Every email, every sales page, every “revolutionary” marketing approach has been as predictable as my morning coffee addiction
(which is to say, VERY)
Close your eyes and imagine this:
You’re at a party. There are two people trying to tell you about their products/business/self etc.
Person A is wearing a suit, droning on about “paradigm shifts” and “synergistic opportunities” like they’re reading from a Business Buzzword Bingo card.
Person B is dressed like a chaos goblin, telling you wild stories about how they discovered their product formula while fighting off raccoons in their backyard at 3 AM, and somehow making it relevant to your life through a series of increasingly unhinged but entertaining metaphors.
Who are you going to remember? Who are you going to want to hear more from?
We’re not just competing with other marketers anymore. We’re competing with:
TikTok dancing pandas
Instagram reels of people falling into pools
YouTube videos of cats knocking things off tables
Netflix’s entire content library (Tbh I should get an achievement for completing Netflix in 2024)
That weird thing your aunt shared on Facebook
And we’re showing up to this entertainment Thunderdome with… bullet points and testimonials?
(I can’t help myself with making Mad Max references cause it’s ONE of my favourite Christmas movies, okay…)
WAKE UP AND SMELL THE BURNING ENGAGEMENT METRICS.
I’ve spent the last year watching my inbox fill up with emails that have all the personality of a corporate tax return.
It’s like everyone forgot that humans are basically just storytelling monkeys with credit cards and anxiety.
You want to know what works? ADVENTURE. CHAOS. FUN.
Example: I once wrote a sales page for a writing course that was structured like a choose-your-own-adventure book. Was it professional? Hell no. Did it convert? Like a caffeinated squirrel finding an unattended nut warehouse.
People bought because:
1. They were entertained
2. They wanted to see what other crazy shit I’d come up with
3. The actual product was good (important detail)
4. They felt like they were part of something more interesting than another “7-step system to success”
Here’s another little nugget of truth: Your audience doesn’t wake up in the morning thinking, “Gosh, I hope someone tries to sell me something today in the most boring way possible!”
They want:
Stories that make them forget they’re being sold to
Characters they can relate to (even if that character is your caffeinated, pantsless marketing persona)

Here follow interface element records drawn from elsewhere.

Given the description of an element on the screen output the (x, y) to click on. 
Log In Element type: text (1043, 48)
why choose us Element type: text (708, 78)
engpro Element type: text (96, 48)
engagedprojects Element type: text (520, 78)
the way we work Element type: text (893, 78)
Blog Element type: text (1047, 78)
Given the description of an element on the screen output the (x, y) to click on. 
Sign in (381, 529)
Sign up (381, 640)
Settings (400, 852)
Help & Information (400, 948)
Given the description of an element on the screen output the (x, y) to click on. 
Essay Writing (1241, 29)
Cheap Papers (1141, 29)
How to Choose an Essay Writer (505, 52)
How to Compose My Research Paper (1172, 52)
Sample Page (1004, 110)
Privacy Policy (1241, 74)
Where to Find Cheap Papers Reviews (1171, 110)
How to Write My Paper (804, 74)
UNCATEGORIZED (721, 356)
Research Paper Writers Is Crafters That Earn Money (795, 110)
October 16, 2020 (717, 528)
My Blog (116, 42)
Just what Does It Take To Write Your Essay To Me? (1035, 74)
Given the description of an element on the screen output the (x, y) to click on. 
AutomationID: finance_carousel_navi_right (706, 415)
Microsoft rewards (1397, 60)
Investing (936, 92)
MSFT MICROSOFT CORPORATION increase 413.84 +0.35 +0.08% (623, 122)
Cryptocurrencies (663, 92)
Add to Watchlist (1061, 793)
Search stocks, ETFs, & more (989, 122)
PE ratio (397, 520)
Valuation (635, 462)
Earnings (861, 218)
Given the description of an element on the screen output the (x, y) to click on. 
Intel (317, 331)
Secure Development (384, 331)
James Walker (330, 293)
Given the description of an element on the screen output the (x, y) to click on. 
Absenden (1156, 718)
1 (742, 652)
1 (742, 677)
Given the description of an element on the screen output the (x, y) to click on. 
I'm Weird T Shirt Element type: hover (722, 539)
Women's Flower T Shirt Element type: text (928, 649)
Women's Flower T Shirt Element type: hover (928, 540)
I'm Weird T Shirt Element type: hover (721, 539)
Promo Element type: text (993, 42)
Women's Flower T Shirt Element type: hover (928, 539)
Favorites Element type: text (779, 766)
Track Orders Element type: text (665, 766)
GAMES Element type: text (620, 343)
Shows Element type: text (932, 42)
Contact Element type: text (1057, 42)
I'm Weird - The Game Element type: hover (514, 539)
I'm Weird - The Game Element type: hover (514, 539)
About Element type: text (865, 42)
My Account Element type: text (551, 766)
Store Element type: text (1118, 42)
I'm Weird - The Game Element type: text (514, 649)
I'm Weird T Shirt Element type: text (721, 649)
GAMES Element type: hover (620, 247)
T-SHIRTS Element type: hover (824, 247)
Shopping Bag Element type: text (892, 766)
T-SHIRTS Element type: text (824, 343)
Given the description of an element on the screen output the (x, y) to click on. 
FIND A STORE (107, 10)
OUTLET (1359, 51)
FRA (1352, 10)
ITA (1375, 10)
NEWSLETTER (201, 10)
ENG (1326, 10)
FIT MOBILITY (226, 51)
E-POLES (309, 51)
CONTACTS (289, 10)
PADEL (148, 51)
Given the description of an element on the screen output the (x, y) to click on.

Adventures they can be part of
Entertainment that doesn’t make them feel like they’re reading a terms of service agreement
So here’s my challenge to you as we sneak into 2025.
Stop being boring. Stop writing like you’re trying to impress your high school English teacher. Start writing like you’re telling stories at a bar after your third Espresso Martini (or whatever your beverage of choice is)
The little known secret that everyone forgets is…
People will buy from you not just because they need your stuff, but because they want to be part of your story.
They want to be part of something fun, something different, something that makes them feel alive in all of this digital world of “limited-time offers” and “exclusive bonuses.”
Stephen Walker
AND OFC I AM DEFINITELY NOT DRINKING AN ESPRESSO MARTINI IN THIS PICTURE YOU’RE NOT GONNA CLICK ON
P.S. Yes, I wrote this entire manifesto without pants. It’s part of my brand now.
P.P.S. The squirrels watching through my window are taking notes. They’re clearly planning something.
P.P.P.S. If anyone needs me, I’ll be in my murder shed, writing sales pages that make people question their reality while being entertained enough to actually read them.
Remember: Life’s too short for boring marketing. Make it weird. Make it fun. Make it memorable. And for the love of all things caffeinated, make it something that doesn’t make people want to gouge their eyes out with a rusty spoon.